Piggot starts off the book with an invocation against the media and their tendency to sensationalize aircraft accidents. He writes on page 11, "because air crashes are so infrequent (compared with the daily carnage on the highways), when they do happen, they make for gut-wrenching, fear-inducing headlines and dramatic images." On page 65 he emphasizes the point over the Hindenburg crash in 1937, "the media's first resort in an air crash is to sensationalize it, and there was no better way in this case than to suspect sabotage." Of course the Hindenburg was brought down by far less dramatic reasons than sabotage. But with chapter titles like "Douglas Death Cruisers and Mourning Becomes Electra", "Terror in Tenerife, Pilot Error", and "Air Traffic Chaos" as well as "Nationair and ValuJet: Folly Upon Folly", I am not sure the author has entirely escaped this effect.
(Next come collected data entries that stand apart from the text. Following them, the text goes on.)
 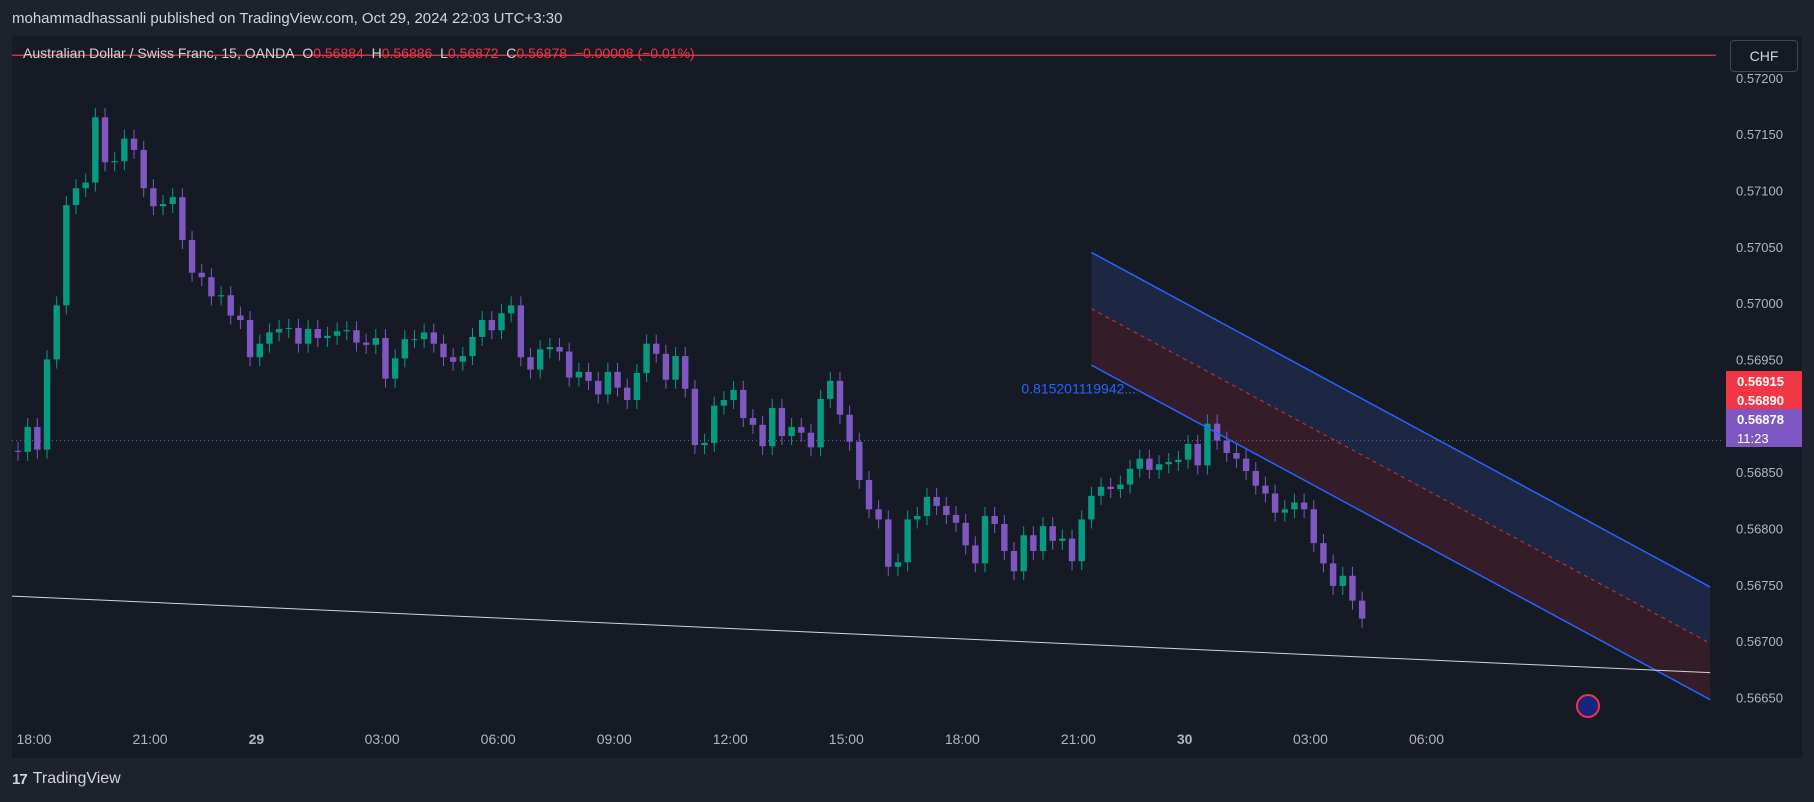 I want to click on y-tick-label: 0.56650, so click(x=1760, y=698).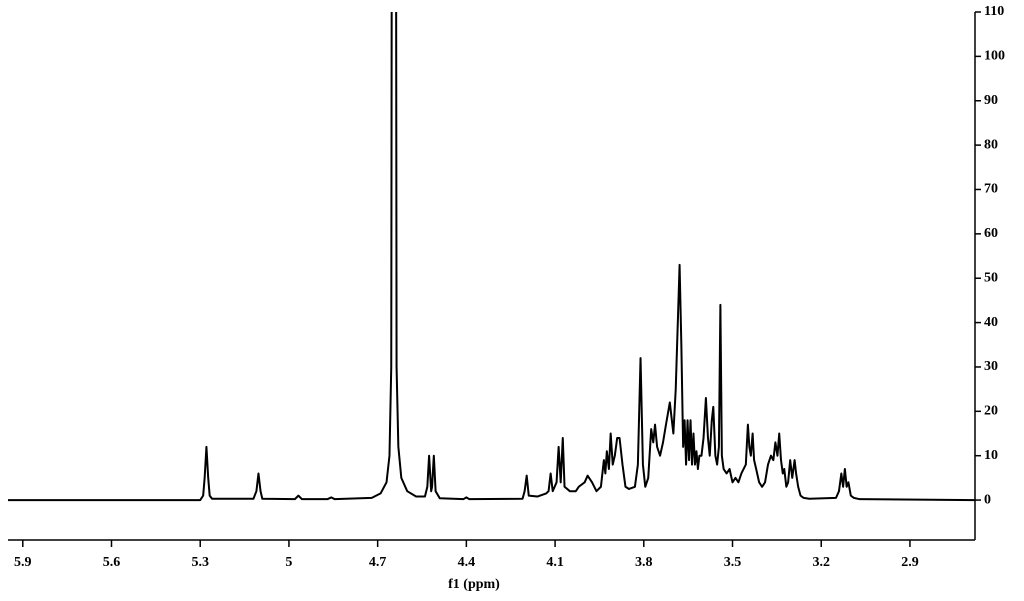 This screenshot has height=601, width=1024. Describe the element at coordinates (467, 562) in the screenshot. I see `x-tick-label: 4.4` at that location.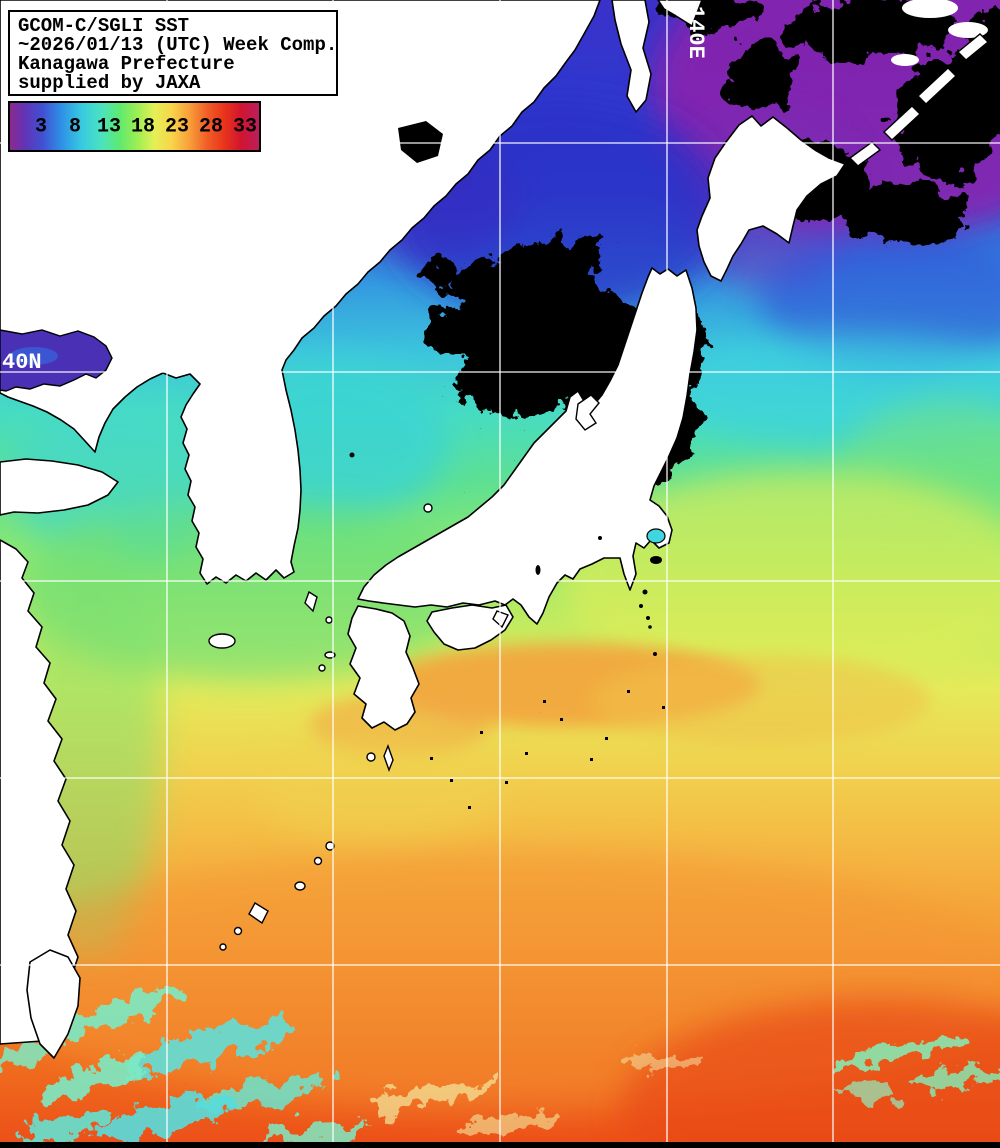 The image size is (1000, 1148). I want to click on sea-tokyo-bay, so click(656, 536).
The book is generally well-written and illustrated, with many black and white, as well as colour photographs. It is an engaging read. One of the questions I asked myself while reading the book was who the target audience is. While light aircraft pilots may read this book, the focus on airline accidents and the lack of technical detail on accident causes makes this book of limited use as a flight safety text, for understanding accidents and learning to avoid them operationally. There are some technical errors in the text that non-pilots often make in writing aviation books, too, such as the description of a pilot increasing power and attempting to climb by pulling "the control throttle all the way back". As an aviation history book this work will appeal most to the aviation history buff.